It’s a retired navy ship that’s part of the Buffalo Naval and Servicemen’s Museum downtown.  It’s the USS The Sullivans – the only navy destroyer named in honor of more than one person.  It was named in honor of five brothers from Waterloo, Iowa who served together on the USS JUNEAU during World War II.  The Sullivan brothers: George, Francis, Joseph, Madison and Albert, all in their 20’s; all marched down to the navy recruiting office following the Japanese attack on Pearl harbor and even though there was a Navy policy to separate family members – the Sullivans insisted on serving together on the same ship and the Navy finally approved.  But they were killed along with 700 other soldiers during the Battle of Guadalcanal in November of 1942 when a Japanese submarine torpedoed their ship.  Four of the brothers were killed in the attack.  The fifth, George – the oldest, despite being wounded, was able to make it onto a raft where he survived for five days before he either died of his wounds, exhaustion or a shark attack.  It was the greatest military sacrifice by any one family during World War Two.
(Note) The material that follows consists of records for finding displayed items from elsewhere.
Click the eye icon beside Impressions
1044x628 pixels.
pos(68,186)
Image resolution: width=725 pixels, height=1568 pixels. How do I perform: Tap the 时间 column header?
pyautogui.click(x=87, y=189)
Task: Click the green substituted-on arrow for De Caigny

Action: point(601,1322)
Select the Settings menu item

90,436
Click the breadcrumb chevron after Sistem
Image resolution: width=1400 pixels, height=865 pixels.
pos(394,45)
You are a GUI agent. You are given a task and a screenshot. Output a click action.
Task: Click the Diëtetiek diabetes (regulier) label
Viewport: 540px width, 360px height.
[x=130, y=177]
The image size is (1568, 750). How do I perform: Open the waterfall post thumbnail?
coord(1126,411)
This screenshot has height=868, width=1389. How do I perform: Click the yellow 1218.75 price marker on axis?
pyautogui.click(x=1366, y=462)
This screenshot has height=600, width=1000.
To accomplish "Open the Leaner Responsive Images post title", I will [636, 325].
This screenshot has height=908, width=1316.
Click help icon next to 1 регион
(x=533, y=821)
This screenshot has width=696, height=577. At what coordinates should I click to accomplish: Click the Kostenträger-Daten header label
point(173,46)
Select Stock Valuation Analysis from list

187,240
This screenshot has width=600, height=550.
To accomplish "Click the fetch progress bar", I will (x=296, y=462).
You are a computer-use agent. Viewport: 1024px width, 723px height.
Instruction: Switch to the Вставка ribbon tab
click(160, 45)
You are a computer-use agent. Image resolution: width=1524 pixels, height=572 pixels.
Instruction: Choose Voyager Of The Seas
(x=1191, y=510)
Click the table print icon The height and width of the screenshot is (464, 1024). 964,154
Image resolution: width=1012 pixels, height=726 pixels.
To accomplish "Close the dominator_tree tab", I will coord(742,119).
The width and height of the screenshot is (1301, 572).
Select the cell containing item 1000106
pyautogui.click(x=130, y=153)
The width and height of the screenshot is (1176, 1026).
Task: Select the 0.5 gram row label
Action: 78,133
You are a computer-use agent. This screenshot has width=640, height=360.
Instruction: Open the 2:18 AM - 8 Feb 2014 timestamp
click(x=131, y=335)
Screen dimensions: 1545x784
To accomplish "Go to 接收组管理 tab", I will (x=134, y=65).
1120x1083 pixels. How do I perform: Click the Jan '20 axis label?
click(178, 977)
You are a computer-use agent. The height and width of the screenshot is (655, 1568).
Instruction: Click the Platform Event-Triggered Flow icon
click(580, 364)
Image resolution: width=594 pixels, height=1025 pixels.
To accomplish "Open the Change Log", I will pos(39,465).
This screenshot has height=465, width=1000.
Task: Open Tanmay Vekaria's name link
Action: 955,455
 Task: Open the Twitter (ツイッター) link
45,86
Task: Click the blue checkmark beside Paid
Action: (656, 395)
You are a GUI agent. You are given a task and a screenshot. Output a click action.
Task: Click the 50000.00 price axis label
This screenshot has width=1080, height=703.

All five brothers were posthumously given the Purple Heart Medal, the American Defense Service Medal and the World War II Victory Medal among other honors.

Moved by the story, President Roosevelt personally wrote to their parents expressing the sorrow and gratitude of the nation and also directed the Secretary of the Navy to name the very next ship to be built to be named The Sullivans and it joined the fleet in 1943.

Because of the Sullivans tragedy, the United States instituted a sole survivor policy and it’s what inspired the movie Saving Private Ryan.  The movie was based on the effort to find Sgt. Frederick Niland whose three brothers had been killed during World War Two.  Very odd that the Sullivans ship would end up in Buffalo, because the Niland brothers were from Tonawanda.